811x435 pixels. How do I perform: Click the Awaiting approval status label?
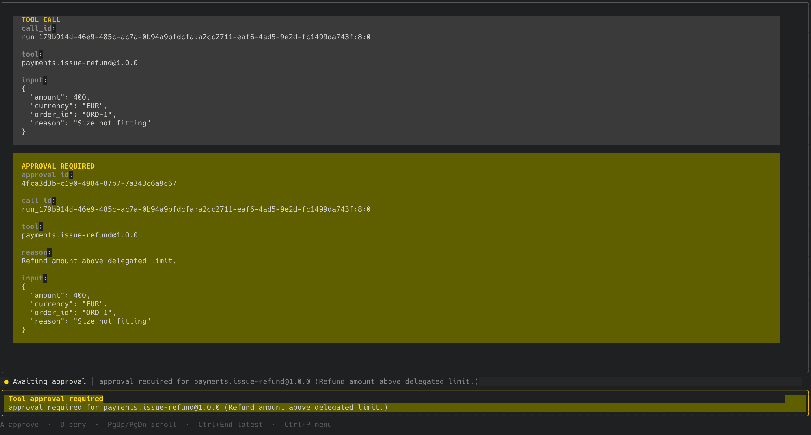tap(49, 382)
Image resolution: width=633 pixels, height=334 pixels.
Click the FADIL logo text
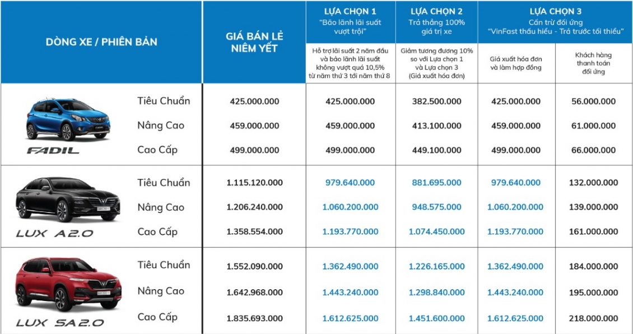[53, 150]
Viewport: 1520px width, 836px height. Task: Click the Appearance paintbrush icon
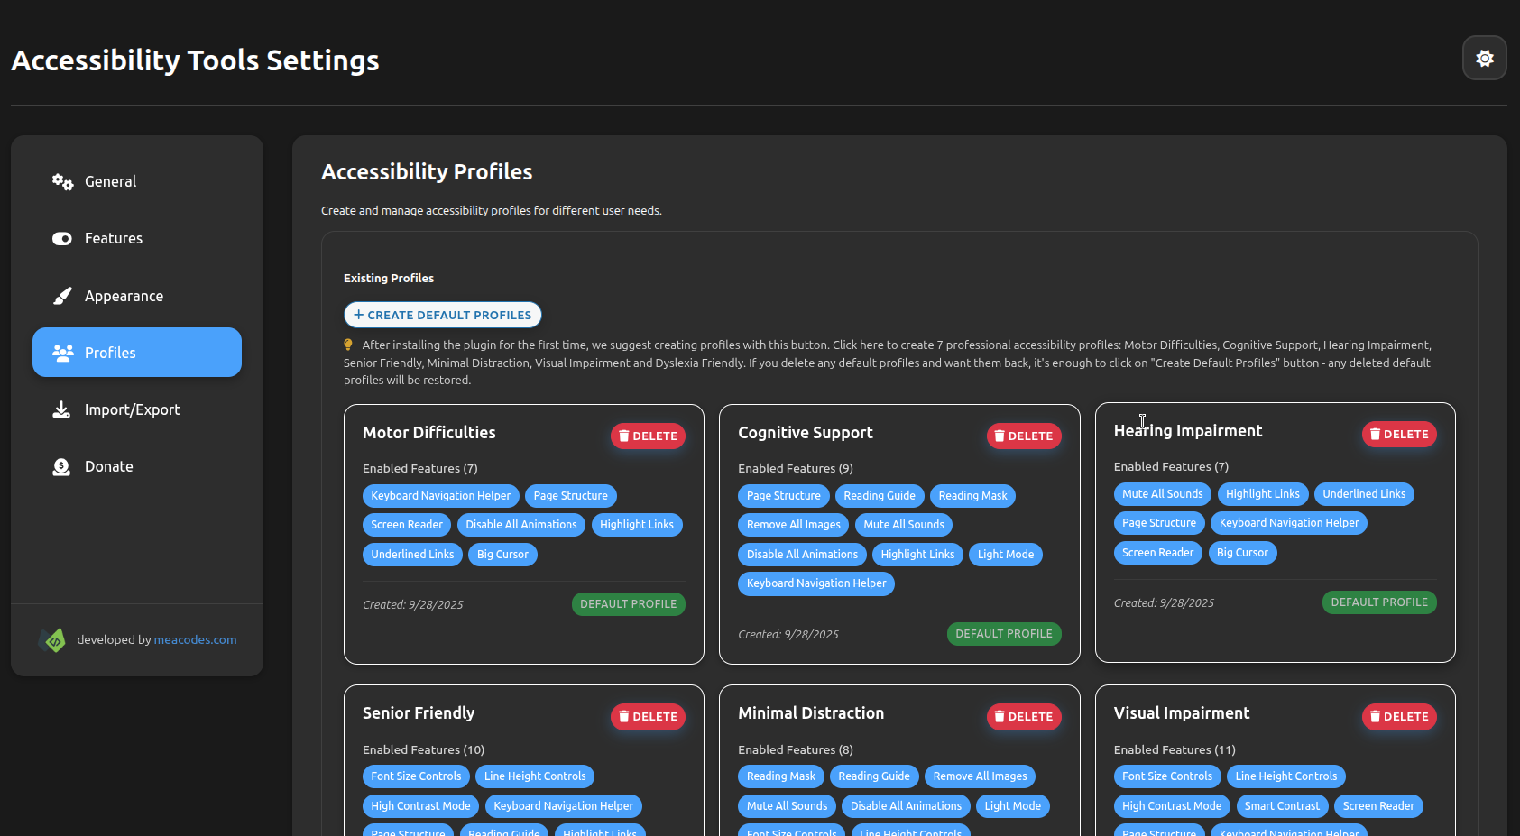(x=62, y=296)

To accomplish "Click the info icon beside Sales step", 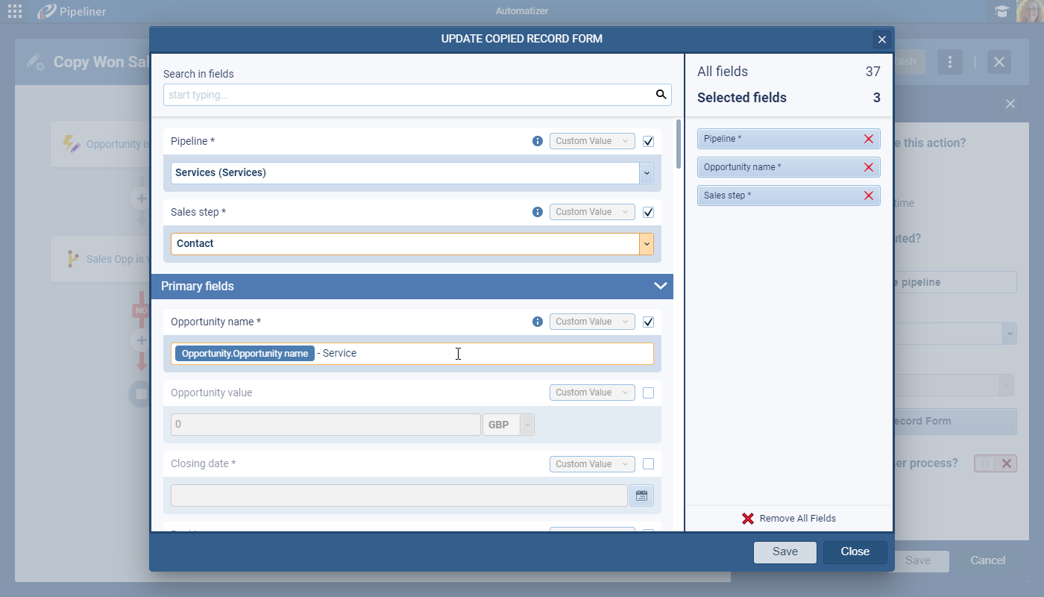I will tap(538, 212).

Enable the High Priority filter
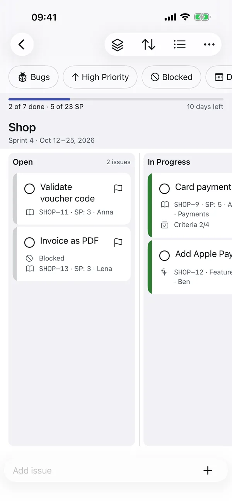(100, 77)
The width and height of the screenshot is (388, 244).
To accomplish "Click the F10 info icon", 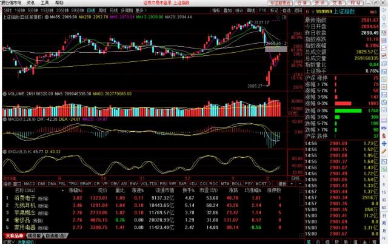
# # # # # # #
Rewrite the items from the line containing "Enable the High Priority filter" through the end of the items, both ends included, and offset every number in the coordinate answers by -70. Leave the pictures out.

EXERCISE ANSWER:
Enable the High Priority filter
(30, 7)
The width and height of the screenshot is (388, 244).
To accomplish "Click the F10 info icon", 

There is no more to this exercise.